"In-Memory Data Management" focuses on the management of enterprise data in column-oriented in-memory databases. Latest hardware and software trends led to the development of a new revolutionary database technology that enables flexible and lightning-fast analysis of massive amounts of enterprise data. The basic concepts and design principles of this technology are explained in detail. Beyond that, the implications of the underlying design principles for future enterprise applications and their development are discussed. The course will explain in detail the differences and advantages of an in-memory column-oriented database in contrast to traditional row-oriented disk-based storages. The following topics are covered (among others):
Requirements for Modern Enterprise Computing, Enterprise Application Characteristics
Hardware Trends, Columnar Storage vs. Row Storage
Dictionary Encoding, Compression
Scans, Selects, Deletes, Inserts, Updates
Week 1: The first week will give you an understanding of origins of enterprise computing. It is vital to know the historic development which lead to the emergence of current hardware as we know it now in order to understand the decisions made in the past. Many characteristics of current applications, like materialized aggregates and a reduction of detail in the stored information, have their roots in the past. While these measures were helpful in former systems, they form an obstacle which has to be overcome now in order to allow for new, dynamic applications.
Week 2: Within the second week, the differences between a horizontal, row oriented layout and a columnar layout are discussed. Concepts like compression and partitioning are introduced. Based on that, you will get an explanation of the internal steps performed inside the database to carry out the fundamental relational operations insert, update and delete. The week concludes with a fundamental difference of SanssouciDB to most other databases: the insert only approach. Following this concept, we circumvent several pitfalls concerning referential integrity and additionally gain the foundation for a gap-less time travel feature.

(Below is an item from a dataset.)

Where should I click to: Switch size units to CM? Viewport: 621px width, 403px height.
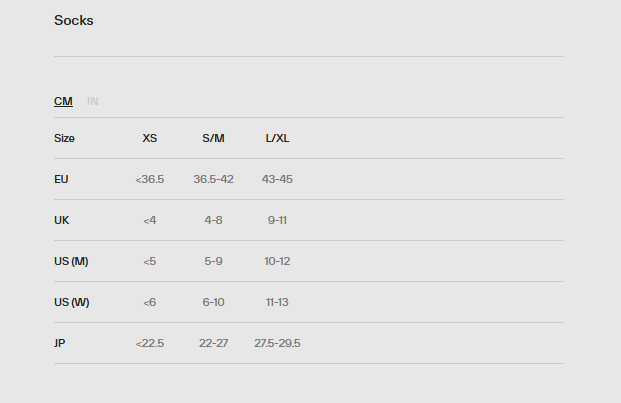tap(63, 101)
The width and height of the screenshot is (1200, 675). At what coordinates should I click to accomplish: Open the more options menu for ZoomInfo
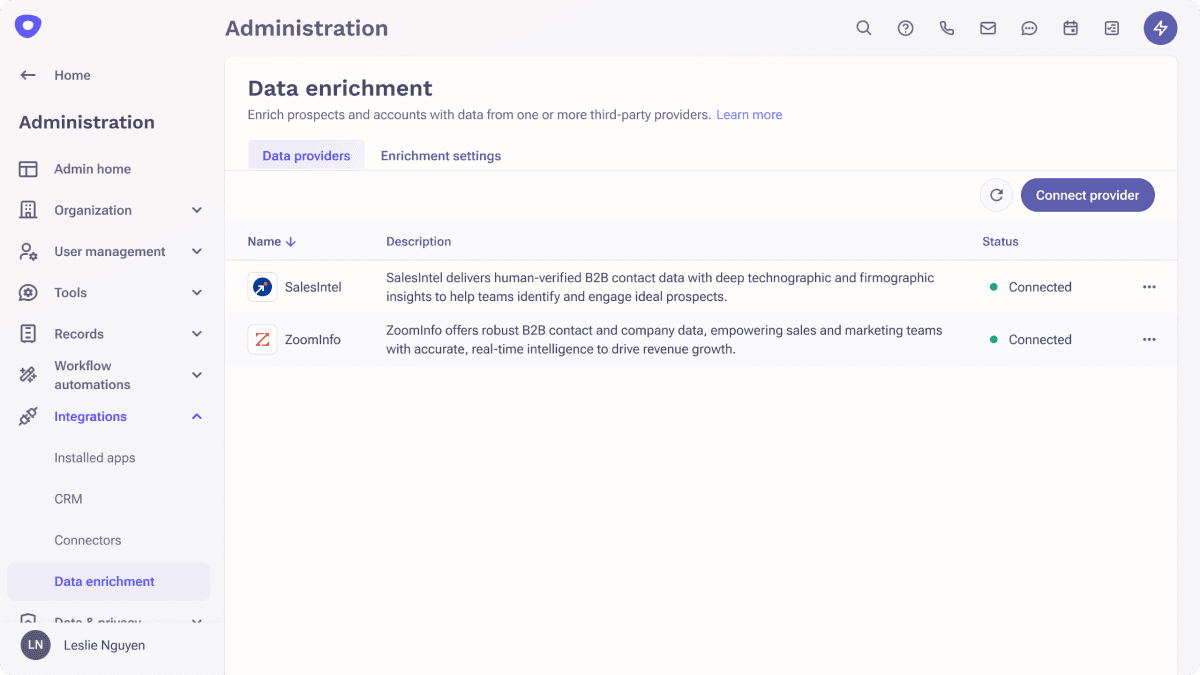(x=1149, y=340)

Week 3: The content of week 3 focuses on more advanced structures and operations within the database. The differential buffer, a means to prevent frequent resorting of the dictionaries and rewriting of the attribute vectors, is explained in further detail. Subsequently, also the merge process, which incorporates the changes from the differential buffer into the main store, is illustrated. The retrieval of information via the select statement, as well as related concepts like tuple reconstruction, early and late materialization, or a closer examination of the achieved scan speed, are also part of this week's schedule. The description of the join operation, which is used to connect information from different tables, concludes this week.
Week 4: Week 4 is all about aggregation. Aggregations are the centerpiece of every business analytics application. Given that huge impact of aggregates on all parts of a business, it is of great importance to understand what aggregate functions are, why we remove all materialized aggregates and go for aggregation on the fly. You will further learn how to greatly reduce the costs of this on demand approach by using the aggregate cache and understand its connection to the differential buffer and the merge process. In the units concluding this week, you will see new prototype applications using the aggregate cache to deliver complex simulations in real time.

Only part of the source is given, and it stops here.